For a moment Dr. Talbot, Mr. Fenton, and even Knapp stood silent; then the last remarked, with pardonable dryness:
"All this is ingenious, but, unfortunately, it is up set by a little fact which you yourself have overlooked. Have you examined attentively the dagger of which you have so often spoken, Mr. Sweetwater?"
"Not as I would like to, but I noticed it had blood on its edge, and was of the shape and size necessary to inflict the wound from which Mrs. Webb died."
"Very good, but there is something else of interest to be observed on it. Fetch it, Abel."
Abel, hurrying from the room, soon brought back the weapon in question. Sweetwater, with a vague sense of disappointment disturbing him, took it eagerly and studied it very closely.

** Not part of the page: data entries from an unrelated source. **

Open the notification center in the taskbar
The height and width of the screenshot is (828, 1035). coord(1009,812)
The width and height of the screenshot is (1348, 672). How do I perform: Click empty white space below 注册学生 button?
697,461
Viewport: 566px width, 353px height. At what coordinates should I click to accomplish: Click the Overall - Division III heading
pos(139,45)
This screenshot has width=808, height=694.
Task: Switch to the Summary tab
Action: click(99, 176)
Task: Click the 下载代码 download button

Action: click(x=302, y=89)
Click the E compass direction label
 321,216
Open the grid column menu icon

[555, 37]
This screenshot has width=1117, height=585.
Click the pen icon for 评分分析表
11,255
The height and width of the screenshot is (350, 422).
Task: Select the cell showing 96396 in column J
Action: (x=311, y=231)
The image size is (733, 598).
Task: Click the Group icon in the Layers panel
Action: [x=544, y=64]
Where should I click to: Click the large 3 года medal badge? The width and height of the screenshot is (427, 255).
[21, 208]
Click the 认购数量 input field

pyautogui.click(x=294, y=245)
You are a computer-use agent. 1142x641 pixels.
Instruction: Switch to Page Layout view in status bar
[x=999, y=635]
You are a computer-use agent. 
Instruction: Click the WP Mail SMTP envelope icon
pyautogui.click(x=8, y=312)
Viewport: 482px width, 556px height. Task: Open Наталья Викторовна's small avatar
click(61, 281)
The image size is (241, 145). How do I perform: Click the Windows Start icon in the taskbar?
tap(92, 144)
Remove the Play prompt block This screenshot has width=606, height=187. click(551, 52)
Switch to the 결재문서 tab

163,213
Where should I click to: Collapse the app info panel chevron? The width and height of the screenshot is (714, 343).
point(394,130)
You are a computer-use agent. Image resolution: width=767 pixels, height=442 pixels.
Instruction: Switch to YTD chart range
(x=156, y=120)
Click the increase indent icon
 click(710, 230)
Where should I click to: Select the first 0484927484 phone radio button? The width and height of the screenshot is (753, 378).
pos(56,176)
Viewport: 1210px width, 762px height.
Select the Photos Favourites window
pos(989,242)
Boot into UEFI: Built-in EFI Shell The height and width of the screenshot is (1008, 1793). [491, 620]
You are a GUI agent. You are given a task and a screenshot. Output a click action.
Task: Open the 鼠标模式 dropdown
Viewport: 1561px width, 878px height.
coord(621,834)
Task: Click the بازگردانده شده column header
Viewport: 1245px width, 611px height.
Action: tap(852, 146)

But he only shook his head.
"Bring it nearer to the light," suggested Knapp, "and examine the little scroll near the top of the handle."
Sweetwater did so, and at once changed colour. In the midst of the scroll were two very small but yet perfectly distinct letters; they were J. Z.
"How did Amabel Page come by a dagger marked with the Zabel initials?" questioned Knapp. "Do you think her foresight went so far as to provide herself with a dagger ostensibly belonging to one of these brothers? And then, have you forgotten that when Mr. Crane met the old man at Mrs. Webb's gateway he saw in his hand something that glistened? Now what was that, if not this dagger?"
Sweetwater was more disturbed than he cared to acknowledge.
"That just shows my lack of experience," he grumbled. "I thought I had turned this subject so thoroughly over in my mind that no one could bring an objection against it."